Every line containing "Demo" should be identified and copied from the data below.
=-=-=-=-=
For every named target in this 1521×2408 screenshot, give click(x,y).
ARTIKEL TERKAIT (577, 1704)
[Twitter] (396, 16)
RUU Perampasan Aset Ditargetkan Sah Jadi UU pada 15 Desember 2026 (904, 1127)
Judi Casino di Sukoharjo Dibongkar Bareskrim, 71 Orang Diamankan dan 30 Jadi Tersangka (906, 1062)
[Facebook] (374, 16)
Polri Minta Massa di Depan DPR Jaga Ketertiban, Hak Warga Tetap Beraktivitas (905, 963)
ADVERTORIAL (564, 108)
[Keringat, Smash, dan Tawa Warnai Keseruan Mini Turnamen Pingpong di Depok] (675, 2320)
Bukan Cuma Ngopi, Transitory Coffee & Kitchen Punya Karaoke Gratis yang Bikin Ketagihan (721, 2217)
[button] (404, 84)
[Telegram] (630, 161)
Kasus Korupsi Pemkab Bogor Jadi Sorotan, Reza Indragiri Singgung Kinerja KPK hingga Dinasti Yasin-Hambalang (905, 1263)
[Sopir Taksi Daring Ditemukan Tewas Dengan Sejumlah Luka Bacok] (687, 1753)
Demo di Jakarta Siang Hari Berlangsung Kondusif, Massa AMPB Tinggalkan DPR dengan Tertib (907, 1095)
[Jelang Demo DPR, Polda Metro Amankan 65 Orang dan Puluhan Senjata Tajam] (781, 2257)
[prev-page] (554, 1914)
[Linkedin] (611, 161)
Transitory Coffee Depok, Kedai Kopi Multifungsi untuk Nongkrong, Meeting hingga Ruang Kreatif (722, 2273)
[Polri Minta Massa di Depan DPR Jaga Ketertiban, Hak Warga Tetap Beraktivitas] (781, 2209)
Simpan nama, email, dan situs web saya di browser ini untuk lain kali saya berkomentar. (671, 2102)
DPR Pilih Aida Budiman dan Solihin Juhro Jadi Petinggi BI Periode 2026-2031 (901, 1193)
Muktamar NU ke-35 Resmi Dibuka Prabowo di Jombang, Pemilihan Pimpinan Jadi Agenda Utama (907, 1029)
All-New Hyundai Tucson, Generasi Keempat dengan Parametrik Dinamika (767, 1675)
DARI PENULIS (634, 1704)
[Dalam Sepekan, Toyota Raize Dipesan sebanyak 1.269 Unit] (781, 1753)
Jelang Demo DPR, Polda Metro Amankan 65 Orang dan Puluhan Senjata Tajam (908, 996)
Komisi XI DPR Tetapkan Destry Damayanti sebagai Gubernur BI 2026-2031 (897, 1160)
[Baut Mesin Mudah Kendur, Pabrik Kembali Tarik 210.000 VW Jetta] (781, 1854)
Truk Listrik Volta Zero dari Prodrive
=-=-=-=-=
Response area =
Demo di Jakarta Siang Hari Berlangsung Kondusif, Massa AMPB Tinggalkan DPR dengan Tertib (907, 1095)
[Jelang Demo DPR, Polda Metro Amankan 65 Orang dan Puluhan Senjata Tajam] (781, 2257)
Jelang Demo DPR, Polda Metro Amankan 65 Orang dan Puluhan Senjata Tajam (908, 996)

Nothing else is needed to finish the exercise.